Meski antrean masih terjadi di sejumlah SPBU, Agustiar mengimbau masyarakat Kalimantan Tengah tetap tenang dan tidak melakukan pembelian BBM secara berlebihan.


“Ya dimohon kepada masyarakat jangan panic buying,” pungkasnya.


Kantor Pertamina Digeruduk


Kondisi antrean BBM yang masih mengular di sejumlah SPBU Kota Palangka Raya memicu protes dari kalangan masyarakat. 


Sejumlah massa mendatangi kantor Pertamina untuk mempertanyakan klaim stok BBM yang disebut aman, di tengah banyaknya masyarakat yang mengaku kesulitan mendapatkan bahan bakar.


Koordinator Aksi, Afan Safrian mengatakan, masyarakat mulai kebingungan karena harus mengantre panjang namun tetap tidak mendapatkan BBM.


“Masyarakat sini bingung juga kalau harus ngantri, tapi panjang banget. Bahkan sampai nggak kebagian jatah stok BBM,” ujarnya saat dikonfirmasi TribunKalteng.com, Kamis (7/5/2026) malam.


Ia mempertanyakan pernyataan Pertamina yang menyebut stok BBM di Kalimantan Tengah dalam kondisi aman.


“Makanya saya pertanyakan statement Pertamina yang mengatakan stok BBM kita aman. Aman yang gimana yang mereka maksud itu? Kenapa SPBU masih antre panjang, masyarakat bahkan ada yang tidak mendapatkan juga,” katanya.


Menurut Afan, apabila stok benar-benar aman, seharusnya antrean panjang tidak terus terjadi di SPBU.


“Kalau aman kan otomatis masyarakat di SPBU tidak ada antrean, semua kebutuhan masyarakat terpenuhi,” lanjutnya.


Ia mengungkapkan, saat mendatangi kantor Pertamina, rombongan masyarakat awalnya hanya disambut petugas keamanan dan sejumlah pegawai.


“Saat kami tanyakan pimpinan regionalnya, mereka bilang lagi dinas di luar kota, di Balikpapan,” ujarnya.


Afan mengaku pihaknya kemudian meminta untuk melakukan komunikasi langsung dengan Sales Area Manager Retail Kalteng PT Pertamina Patra Niaga melalui sambungan video call.


“Tadi video call, beliau ada di hotel. Sedangkan masyarakat ini sudah kesusahan karena nggak dapat BBM,” katanya.


Menurutnya, dari hasil komunikasi tersebut, pihak Pertamina belum memberikan solusi konkret terkait kondisi antrean BBM yang terjadi saat ini.

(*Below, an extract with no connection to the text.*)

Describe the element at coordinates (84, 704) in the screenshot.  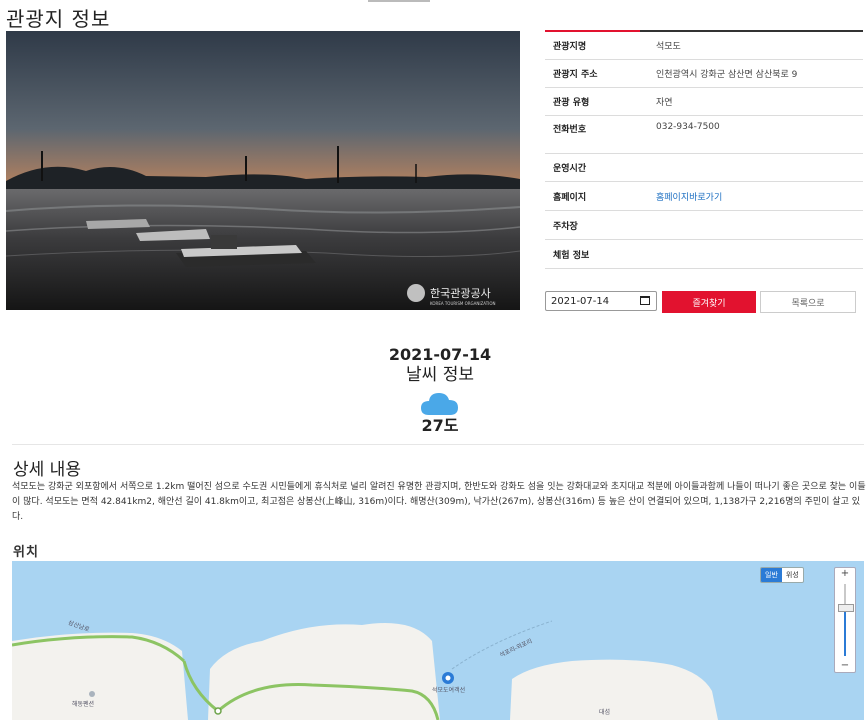
I see `map-place-label: 해동펜션` at that location.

“Mereka tetap kekeh mengatakan stok BBM aman. Tapi ketika kami minta data transparansi stok BBM per SPBU per hari, mereka nggak mau kasih,” ujarnya.


Ia mengatakan, alasan yang diberikan pihak Pertamina karena data tersebut dianggap bersifat privasi.


“Padahal masyarakat ingin tahu stok yang dibilang aman itu seperti apa,” katanya.


Ia menilai hingga saat ini belum ada langkah nyata yang dirasakan masyarakat untuk mengatasi kondisi antrean panjang BBM di Palangka Raya.


“Kalau pimpinan regional aja ada di luar kota, gimana ada langkah konkret untuk menyelesaikan masalah ini,” ucapnya.


Ia menyebut, pihaknya berencana kembali mendatangi kantor Pertamina pada hari berikutnya sebagai bentuk protes terhadap kondisi yang terjadi.


“Kami tadi inisiasikan besok bakal menggelar lagi, menggeruduk kantor Pertamina,” pungkasnya.